Repeat each record that follows, keeping it identical.

Stored items:
--- START ---
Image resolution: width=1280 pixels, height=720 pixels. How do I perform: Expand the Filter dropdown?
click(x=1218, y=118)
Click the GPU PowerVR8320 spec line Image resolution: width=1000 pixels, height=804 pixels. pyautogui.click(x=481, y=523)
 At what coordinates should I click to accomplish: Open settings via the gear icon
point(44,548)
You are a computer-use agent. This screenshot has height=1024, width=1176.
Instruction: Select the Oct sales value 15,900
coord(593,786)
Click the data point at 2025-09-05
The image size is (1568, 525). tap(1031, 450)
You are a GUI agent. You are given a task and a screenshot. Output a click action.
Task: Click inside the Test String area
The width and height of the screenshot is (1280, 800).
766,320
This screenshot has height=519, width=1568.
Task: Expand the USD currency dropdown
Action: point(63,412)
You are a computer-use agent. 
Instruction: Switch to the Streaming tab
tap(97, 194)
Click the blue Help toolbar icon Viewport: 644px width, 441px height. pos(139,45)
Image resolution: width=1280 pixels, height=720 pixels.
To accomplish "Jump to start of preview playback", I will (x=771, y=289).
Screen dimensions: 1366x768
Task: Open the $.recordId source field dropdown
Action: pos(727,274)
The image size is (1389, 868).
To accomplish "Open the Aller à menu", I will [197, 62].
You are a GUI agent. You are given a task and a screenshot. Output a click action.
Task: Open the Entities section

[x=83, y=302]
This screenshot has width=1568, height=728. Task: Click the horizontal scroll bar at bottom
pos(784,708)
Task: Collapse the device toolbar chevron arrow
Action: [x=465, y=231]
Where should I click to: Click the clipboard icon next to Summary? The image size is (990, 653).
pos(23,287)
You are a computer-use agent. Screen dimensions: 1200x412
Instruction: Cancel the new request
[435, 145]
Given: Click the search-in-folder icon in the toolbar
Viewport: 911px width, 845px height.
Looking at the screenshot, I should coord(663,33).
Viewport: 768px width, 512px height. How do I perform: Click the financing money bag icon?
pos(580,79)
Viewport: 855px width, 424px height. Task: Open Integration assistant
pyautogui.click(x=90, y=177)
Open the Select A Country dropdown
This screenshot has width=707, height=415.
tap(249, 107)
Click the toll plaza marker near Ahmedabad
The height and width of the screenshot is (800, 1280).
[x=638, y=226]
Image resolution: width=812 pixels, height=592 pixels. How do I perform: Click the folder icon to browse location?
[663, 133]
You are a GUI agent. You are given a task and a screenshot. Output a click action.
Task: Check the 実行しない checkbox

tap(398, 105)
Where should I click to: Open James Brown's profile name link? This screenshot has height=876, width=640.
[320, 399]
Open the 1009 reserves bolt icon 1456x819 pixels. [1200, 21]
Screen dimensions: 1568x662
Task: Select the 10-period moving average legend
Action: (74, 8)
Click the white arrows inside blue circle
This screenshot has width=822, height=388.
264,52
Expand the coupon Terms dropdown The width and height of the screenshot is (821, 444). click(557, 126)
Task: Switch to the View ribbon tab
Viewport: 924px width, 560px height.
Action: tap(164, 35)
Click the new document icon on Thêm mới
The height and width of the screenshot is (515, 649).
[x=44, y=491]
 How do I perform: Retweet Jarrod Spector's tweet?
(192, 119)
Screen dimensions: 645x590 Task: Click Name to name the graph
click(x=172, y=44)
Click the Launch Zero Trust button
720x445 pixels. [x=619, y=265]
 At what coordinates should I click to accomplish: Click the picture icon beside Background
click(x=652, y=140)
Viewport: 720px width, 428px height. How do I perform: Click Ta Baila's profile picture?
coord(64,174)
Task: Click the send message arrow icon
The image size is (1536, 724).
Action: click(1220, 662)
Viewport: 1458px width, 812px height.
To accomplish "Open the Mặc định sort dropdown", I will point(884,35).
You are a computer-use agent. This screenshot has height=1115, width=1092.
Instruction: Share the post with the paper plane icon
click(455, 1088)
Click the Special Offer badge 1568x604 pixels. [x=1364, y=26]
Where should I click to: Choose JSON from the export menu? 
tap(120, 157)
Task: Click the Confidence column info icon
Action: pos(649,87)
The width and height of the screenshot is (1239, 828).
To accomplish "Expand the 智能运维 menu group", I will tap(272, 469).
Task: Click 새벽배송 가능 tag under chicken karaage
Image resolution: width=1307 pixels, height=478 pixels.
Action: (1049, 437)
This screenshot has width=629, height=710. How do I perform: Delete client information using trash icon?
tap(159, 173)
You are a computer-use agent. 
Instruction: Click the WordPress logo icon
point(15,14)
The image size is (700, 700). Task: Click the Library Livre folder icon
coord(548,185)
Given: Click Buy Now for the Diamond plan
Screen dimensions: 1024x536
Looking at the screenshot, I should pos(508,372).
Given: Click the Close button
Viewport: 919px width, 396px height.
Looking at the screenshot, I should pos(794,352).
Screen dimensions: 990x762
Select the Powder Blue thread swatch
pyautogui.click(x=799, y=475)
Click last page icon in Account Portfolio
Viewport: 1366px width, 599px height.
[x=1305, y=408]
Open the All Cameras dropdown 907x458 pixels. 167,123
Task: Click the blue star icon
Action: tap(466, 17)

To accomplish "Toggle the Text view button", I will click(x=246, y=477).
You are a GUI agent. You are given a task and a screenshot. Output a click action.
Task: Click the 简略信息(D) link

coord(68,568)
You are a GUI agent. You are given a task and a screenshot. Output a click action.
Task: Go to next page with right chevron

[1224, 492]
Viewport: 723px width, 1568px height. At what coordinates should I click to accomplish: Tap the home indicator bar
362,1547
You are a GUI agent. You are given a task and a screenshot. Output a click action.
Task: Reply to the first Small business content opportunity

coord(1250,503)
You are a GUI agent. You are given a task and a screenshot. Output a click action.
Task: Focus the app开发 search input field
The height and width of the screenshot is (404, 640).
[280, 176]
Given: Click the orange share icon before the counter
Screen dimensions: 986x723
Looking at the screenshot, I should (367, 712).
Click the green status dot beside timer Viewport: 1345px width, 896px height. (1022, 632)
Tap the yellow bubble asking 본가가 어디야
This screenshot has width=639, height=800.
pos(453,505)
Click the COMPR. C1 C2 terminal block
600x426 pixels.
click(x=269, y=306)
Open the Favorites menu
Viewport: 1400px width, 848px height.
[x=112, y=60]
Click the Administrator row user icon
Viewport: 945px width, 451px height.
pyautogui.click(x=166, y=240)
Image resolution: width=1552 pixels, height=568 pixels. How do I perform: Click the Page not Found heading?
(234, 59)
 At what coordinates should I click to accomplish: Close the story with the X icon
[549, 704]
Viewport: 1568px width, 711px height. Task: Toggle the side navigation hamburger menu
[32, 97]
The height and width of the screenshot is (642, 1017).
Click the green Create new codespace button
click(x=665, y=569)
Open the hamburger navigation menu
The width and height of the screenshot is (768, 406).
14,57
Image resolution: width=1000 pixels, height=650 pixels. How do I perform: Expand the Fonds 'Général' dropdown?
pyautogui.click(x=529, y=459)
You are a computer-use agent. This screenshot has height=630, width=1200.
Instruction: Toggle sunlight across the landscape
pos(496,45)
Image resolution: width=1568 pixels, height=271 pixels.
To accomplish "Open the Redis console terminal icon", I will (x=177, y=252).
--- END ---
◆ **Solution to the problem**
Image resolution: width=1280 pixels, height=720 pixels. How do I perform: Expand the Filter dropdown?
click(x=1218, y=118)
Click the GPU PowerVR8320 spec line Image resolution: width=1000 pixels, height=804 pixels. pyautogui.click(x=481, y=523)
 At what coordinates should I click to accomplish: Open settings via the gear icon
point(44,548)
You are a computer-use agent. This screenshot has height=1024, width=1176.
Instruction: Select the Oct sales value 15,900
coord(593,786)
Click the data point at 2025-09-05
The image size is (1568, 525). tap(1031, 450)
You are a GUI agent. You are given a task and a screenshot. Output a click action.
Task: Click inside the Test String area
The width and height of the screenshot is (1280, 800).
766,320
This screenshot has height=519, width=1568.
Task: Expand the USD currency dropdown
Action: point(63,412)
You are a computer-use agent. 
Instruction: Switch to the Streaming tab
tap(97, 194)
Click the blue Help toolbar icon Viewport: 644px width, 441px height. pos(139,45)
Image resolution: width=1280 pixels, height=720 pixels.
To accomplish "Jump to start of preview playback", I will (x=771, y=289).
Screen dimensions: 1366x768
Task: Open the $.recordId source field dropdown
Action: pos(727,274)
The image size is (1389, 868).
To accomplish "Open the Aller à menu", I will [197, 62].
You are a GUI agent. You are given a task and a screenshot. Output a click action.
Task: Open the Entities section

[x=83, y=302]
This screenshot has width=1568, height=728. Task: Click the horizontal scroll bar at bottom
pos(784,708)
Task: Collapse the device toolbar chevron arrow
Action: [x=465, y=231]
Where should I click to: Click the clipboard icon next to Summary? The image size is (990, 653).
pos(23,287)
You are a computer-use agent. Screen dimensions: 1200x412
Instruction: Cancel the new request
[435, 145]
Given: Click the search-in-folder icon in the toolbar
Viewport: 911px width, 845px height.
Looking at the screenshot, I should coord(663,33).
Viewport: 768px width, 512px height. How do I perform: Click the financing money bag icon?
pos(580,79)
Viewport: 855px width, 424px height. Task: Open Integration assistant
pyautogui.click(x=90, y=177)
Open the Select A Country dropdown
This screenshot has width=707, height=415.
tap(249, 107)
Click the toll plaza marker near Ahmedabad
The height and width of the screenshot is (800, 1280).
[x=638, y=226]
Image resolution: width=812 pixels, height=592 pixels. How do I perform: Click the folder icon to browse location?
[663, 133]
You are a GUI agent. You are given a task and a screenshot. Output a click action.
Task: Check the 実行しない checkbox

tap(398, 105)
Where should I click to: Open James Brown's profile name link? This screenshot has height=876, width=640.
[320, 399]
Open the 1009 reserves bolt icon 1456x819 pixels. [1200, 21]
Screen dimensions: 1568x662
Task: Select the 10-period moving average legend
Action: (74, 8)
Click the white arrows inside blue circle
This screenshot has width=822, height=388.
264,52
Expand the coupon Terms dropdown The width and height of the screenshot is (821, 444). click(557, 126)
Task: Switch to the View ribbon tab
Viewport: 924px width, 560px height.
Action: tap(164, 35)
Click the new document icon on Thêm mới
The height and width of the screenshot is (515, 649).
[x=44, y=491]
 How do I perform: Retweet Jarrod Spector's tweet?
(192, 119)
Screen dimensions: 645x590 Task: Click Name to name the graph
click(x=172, y=44)
Click the Launch Zero Trust button
720x445 pixels. [x=619, y=265]
 At what coordinates should I click to accomplish: Click the picture icon beside Background
click(x=652, y=140)
Viewport: 720px width, 428px height. How do I perform: Click Ta Baila's profile picture?
coord(64,174)
Task: Click the send message arrow icon
The image size is (1536, 724).
Action: click(1220, 662)
Viewport: 1458px width, 812px height.
To accomplish "Open the Mặc định sort dropdown", I will point(884,35).
You are a computer-use agent. This screenshot has height=1115, width=1092.
Instruction: Share the post with the paper plane icon
click(455, 1088)
Click the Special Offer badge 1568x604 pixels. [x=1364, y=26]
Where should I click to: Choose JSON from the export menu? 
tap(120, 157)
Task: Click the Confidence column info icon
Action: pos(649,87)
The width and height of the screenshot is (1239, 828).
To accomplish "Expand the 智能运维 menu group", I will tap(272, 469).
Task: Click 새벽배송 가능 tag under chicken karaage
Image resolution: width=1307 pixels, height=478 pixels.
Action: (1049, 437)
This screenshot has width=629, height=710. How do I perform: Delete client information using trash icon?
tap(159, 173)
You are a computer-use agent. 
Instruction: Click the WordPress logo icon
point(15,14)
The image size is (700, 700). Task: Click the Library Livre folder icon
coord(548,185)
Given: Click Buy Now for the Diamond plan
Screen dimensions: 1024x536
Looking at the screenshot, I should pos(508,372).
Given: Click the Close button
Viewport: 919px width, 396px height.
Looking at the screenshot, I should pos(794,352).
Screen dimensions: 990x762
Select the Powder Blue thread swatch
pyautogui.click(x=799, y=475)
Click last page icon in Account Portfolio
Viewport: 1366px width, 599px height.
[x=1305, y=408]
Open the All Cameras dropdown 907x458 pixels. 167,123
Task: Click the blue star icon
Action: tap(466, 17)

To accomplish "Toggle the Text view button", I will click(x=246, y=477).
You are a GUI agent. You are given a task and a screenshot. Output a click action.
Task: Click the 简略信息(D) link

coord(68,568)
You are a GUI agent. You are given a task and a screenshot. Output a click action.
Task: Go to next page with right chevron

[1224, 492]
Viewport: 723px width, 1568px height. At what coordinates should I click to accomplish: Tap the home indicator bar
362,1547
You are a GUI agent. You are given a task and a screenshot. Output a click action.
Task: Reply to the first Small business content opportunity

coord(1250,503)
You are a GUI agent. You are given a task and a screenshot. Output a click action.
Task: Focus the app开发 search input field
The height and width of the screenshot is (404, 640).
[280, 176]
Given: Click the orange share icon before the counter
Screen dimensions: 986x723
Looking at the screenshot, I should (367, 712).
Click the green status dot beside timer Viewport: 1345px width, 896px height. (1022, 632)
Tap the yellow bubble asking 본가가 어디야
This screenshot has width=639, height=800.
pos(453,505)
Click the COMPR. C1 C2 terminal block
600x426 pixels.
click(x=269, y=306)
Open the Favorites menu
Viewport: 1400px width, 848px height.
[x=112, y=60]
Click the Administrator row user icon
Viewport: 945px width, 451px height.
pyautogui.click(x=166, y=240)
Image resolution: width=1552 pixels, height=568 pixels. How do I perform: Click the Page not Found heading?
(234, 59)
 At what coordinates should I click to accomplish: Close the story with the X icon
[549, 704]
Viewport: 1568px width, 711px height. Task: Toggle the side navigation hamburger menu
[32, 97]
The height and width of the screenshot is (642, 1017).
Click the green Create new codespace button
click(x=665, y=569)
Open the hamburger navigation menu
The width and height of the screenshot is (768, 406).
14,57
Image resolution: width=1000 pixels, height=650 pixels. How do I perform: Expand the Fonds 'Général' dropdown?
pyautogui.click(x=529, y=459)
You are a computer-use agent. This screenshot has height=630, width=1200.
Instruction: Toggle sunlight across the landscape
pos(496,45)
Image resolution: width=1568 pixels, height=271 pixels.
To accomplish "Open the Redis console terminal icon", I will (x=177, y=252).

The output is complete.